If global business using XML is ever, as the ebXML initiative intends, to involve the whole world, then XML cannot become a plaything of vendors who wish to spin up the version numbers game. At the basic level of XML, remarkably few resources are required to process it -- the simplifying invention of well-formed documents was arguably the gateway to XML's widespread success. To backpedal on such decisions now by further complicating XML, runs counter to the original intent of its creators. XML may yet become the victim of its own success.

This tendency to complexity underlines the continuing importance of heroes in XML. XML's history is littered with individuals whose vision and technical ability have made significant contributions. Vital technologies such as SAX, and more recently the emergent RDDL, may never have emerged if it were not for these people (not to mention XML 1.0 and XSLT). Yet we now seem to be in a position where many of the heroes have tired, and those that remain are seen as quaint oddities of the XML community by some vendors.

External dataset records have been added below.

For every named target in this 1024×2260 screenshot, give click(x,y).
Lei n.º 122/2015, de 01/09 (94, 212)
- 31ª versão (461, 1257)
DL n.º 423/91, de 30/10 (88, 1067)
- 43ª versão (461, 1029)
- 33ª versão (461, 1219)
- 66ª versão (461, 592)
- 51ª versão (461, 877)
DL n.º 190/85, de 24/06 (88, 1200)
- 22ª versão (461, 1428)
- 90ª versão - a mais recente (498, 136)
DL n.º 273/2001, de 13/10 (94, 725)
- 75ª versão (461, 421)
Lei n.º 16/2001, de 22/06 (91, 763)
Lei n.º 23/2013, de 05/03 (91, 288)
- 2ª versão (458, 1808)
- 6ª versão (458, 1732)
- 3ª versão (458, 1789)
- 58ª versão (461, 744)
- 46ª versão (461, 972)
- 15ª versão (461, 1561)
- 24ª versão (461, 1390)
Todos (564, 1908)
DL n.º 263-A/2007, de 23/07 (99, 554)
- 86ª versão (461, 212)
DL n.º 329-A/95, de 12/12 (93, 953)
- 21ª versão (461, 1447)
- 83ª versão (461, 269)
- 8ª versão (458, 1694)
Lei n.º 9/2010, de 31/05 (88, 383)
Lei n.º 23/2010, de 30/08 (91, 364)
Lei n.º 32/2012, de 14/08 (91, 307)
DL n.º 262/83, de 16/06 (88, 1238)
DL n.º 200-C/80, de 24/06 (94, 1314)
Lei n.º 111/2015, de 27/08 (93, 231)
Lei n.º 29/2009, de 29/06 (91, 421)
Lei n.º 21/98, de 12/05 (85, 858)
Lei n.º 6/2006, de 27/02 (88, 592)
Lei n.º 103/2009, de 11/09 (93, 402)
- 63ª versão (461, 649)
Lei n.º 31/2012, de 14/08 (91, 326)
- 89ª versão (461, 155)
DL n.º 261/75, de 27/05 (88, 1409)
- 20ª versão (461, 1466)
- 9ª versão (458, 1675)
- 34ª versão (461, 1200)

Perhaps that's right; now that the groundwork is done, and practical application is underway, aren't these folk just crazy idealists? Absolutely not. While considering the large scale deployment of XML in companies such as Boeing, recall that XML started with the vision and determination of a handful of people, and not as a corporate strategic initiative. From conversation with big industry consumers of XML products, it has become apparent that these companies actually value the contribution of individuals in the XML community very highly, for the role they play in keeping the software vendors sharp and on their toes.

The emergence of alternative XML schema proposals RELAX, TREX and Schematron -- all from individual contributors -- has done much to raise the profile of the technical debate about XML Schema, and it seems likely to have a positive effect on the future development of the schema language at the W3C. It's good to have consensus on the core of XML, but even W3C specifications continually need competition at a technical level, as there can be a considerable gap between what the vendors in the Working Groups want and what is in the best interests of users or XML itself.

Conclusion

The progress of adoption and change wrought by XML has accelerated over the last year, but with it comes certain dangers. XML must not be allowed to become so complex that it defeats the point of its original creation and unacceptably raises the level of financial and technological resource needed to use it. A growing reliance on vendor products also runs the risk of creating an identifiable market growth area, which, when it inevitably hits a decline, could take a chunk of XML as a technology down with it. Because of these dangers, the role of individual contributors in the XML community (whether affiliated with a company or not) is more important than ever. They remain among the most creative and influential participants in the development of XML.